İslam dünyasının iki yüzyıldır yaşadığı melankoli hali ister istemez medeniyet kavramını, bu çerçevede medeniyet sorgulamasını gündeme getirmektedir. Sezai Karakoç’un inşası için bütün bir ömrünü adadığı “Diriliş Tezi” ise İslam medeniyetinin günümüze uyarlanmış halidir. Diriliş Tezi, İslam’ı medeniyet ve tarih perspektifinden ele alır. Bir anlamda İslam medeniyetinin yeniden ihyası çabası ve denemesidir. Bu bir çabadır, bu bir duadır, bu bir nesil inşa etme gayretidir.

Sezai Karakoç, bir dava adamı olmakla beraber öncelikle bir şairdir. Şiiri eyleminden, eylemi idealinden beslenen bir şairdir. Bu yönüyle temayüz eder. Şiirin o tılsımlı dili, duygularını ve medeniyet tasavvurunu ifade edebilmesinin en önemli enstrümanıdır. Bunu en iyi şekilde icra eden ender şairlerden biridir. Şiirini oluştururken kimseye öykünmez. Hatta acemilik devresi geçirdiği bile söylenemez. On dokuz yaşı gibi çok erken sayılabilecek bir yaşta klasik olarak kabul edilen şiirler yazar. Birinci Yenicilerin eski şiiri küçümseyen tavrına karşı durur. Özgün imgelerle şiire yeni bir soluk getirmeye çalışır. İlk dönem şiirleri bakımından İkinci Yenici olup olmadığı tartışmaları günümüzde dahi vuzuha kavuşturulabilmiş değildir. Adeta ruhsal bir devrim yaşadığı dönemin ürünü olan “Hızırla Kırk Saat” sonrası Sezai Karakoç’un şiiri bambaşka bir yöne evrilir. Karakoç, Batılıların “poem” dedikleri uzun soluklu şiirler yoluyla bir medeniyet tasavvuru oluşturmaya çalışır. İslam medeniyetinin şiirini yazmaya koyulur. Çünkü onun sanat tutumu, genel dünya görüşünden farklı değildir.

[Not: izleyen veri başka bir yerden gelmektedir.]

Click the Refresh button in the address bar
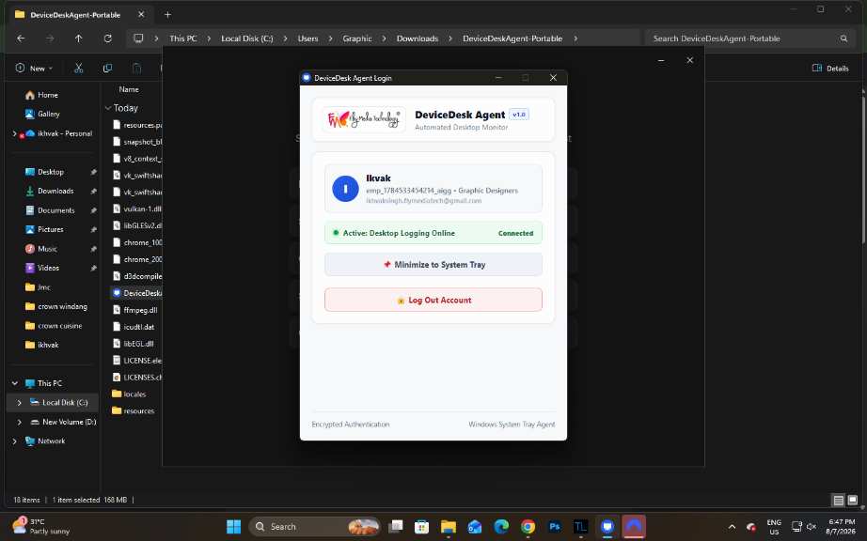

Sanatla teknik zekâlar arasına mesafe koyma alışkanlığı bizim gibi toplumlara has bir tavırdır. Oysa tecrübeyle sabittir ki, teknik beyinler sanata ve sosyal alana yöneldikçe toplumlar büyük dâhilere sahip olurlar. Böylelikle şaheser diyebileceğimiz ürünler ortaya çıkar. Sezai Karakoç, eğitimi ve mesleği itibarıyla bambaşka bir kanaldan beslenmesine rağmen kendisini sanata ve topluma adamıştır. Bu adanmışlık hali, çok az sanatkâra nasip olabilecek eserler doğurmuştur.

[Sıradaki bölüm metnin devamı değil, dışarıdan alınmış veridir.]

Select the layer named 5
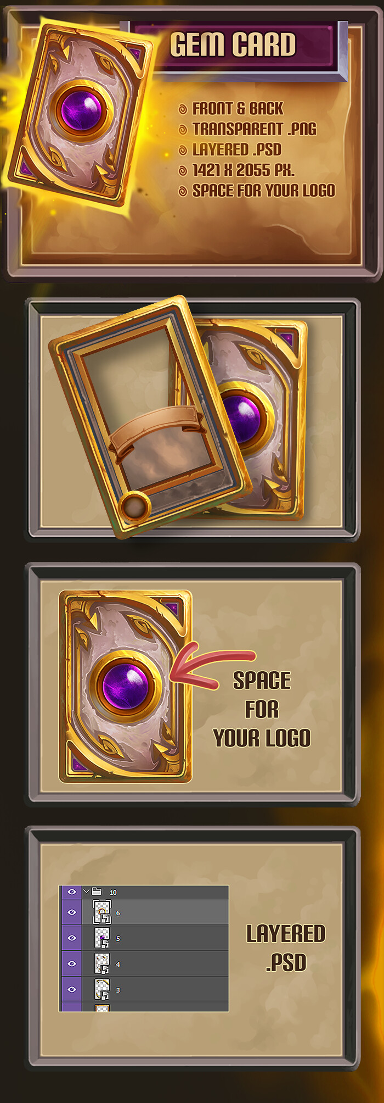 pos(118,939)
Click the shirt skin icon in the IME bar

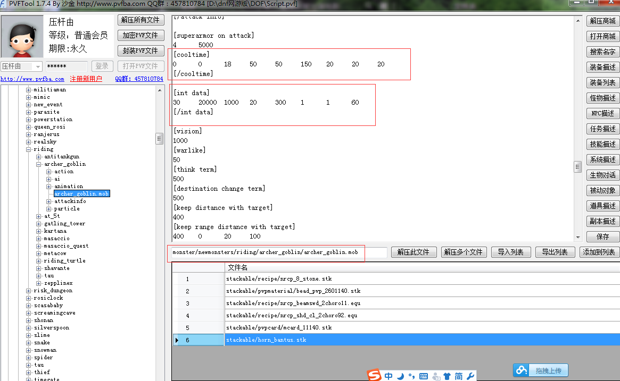coord(447,376)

Sezai Karakoç’un hatıralarını kaleme almaktan imtina etmemesi, ona dair bilgilerin ilk elden alınmasını kolaylaştırmıştır. Sonradan polemiklere yol açabilecek bazı mevzulara bizzat kendisi açıklık getirmiştir. Ancak görünür olma hususunda ketum davranmıştır. Bu tavrı, ona dair yazılanları ve çizilenleri daha da önemli hale getirmiştir.

Bu kitap, “değerlerini” kaybettikten sonra hatırlayan ve yaşarken bunu fark etmeyen tipik Doğulu alışkanlığına bir hatırlatmadır. Bizlerle birlikte aynı zamanı, belki aynı mekânı paylaşan ve bir nesil inşa etmenin çabasında olan, bunu yüksek sesle dillendiren bilge bir insana minnetin küçük bir tezahürüdür.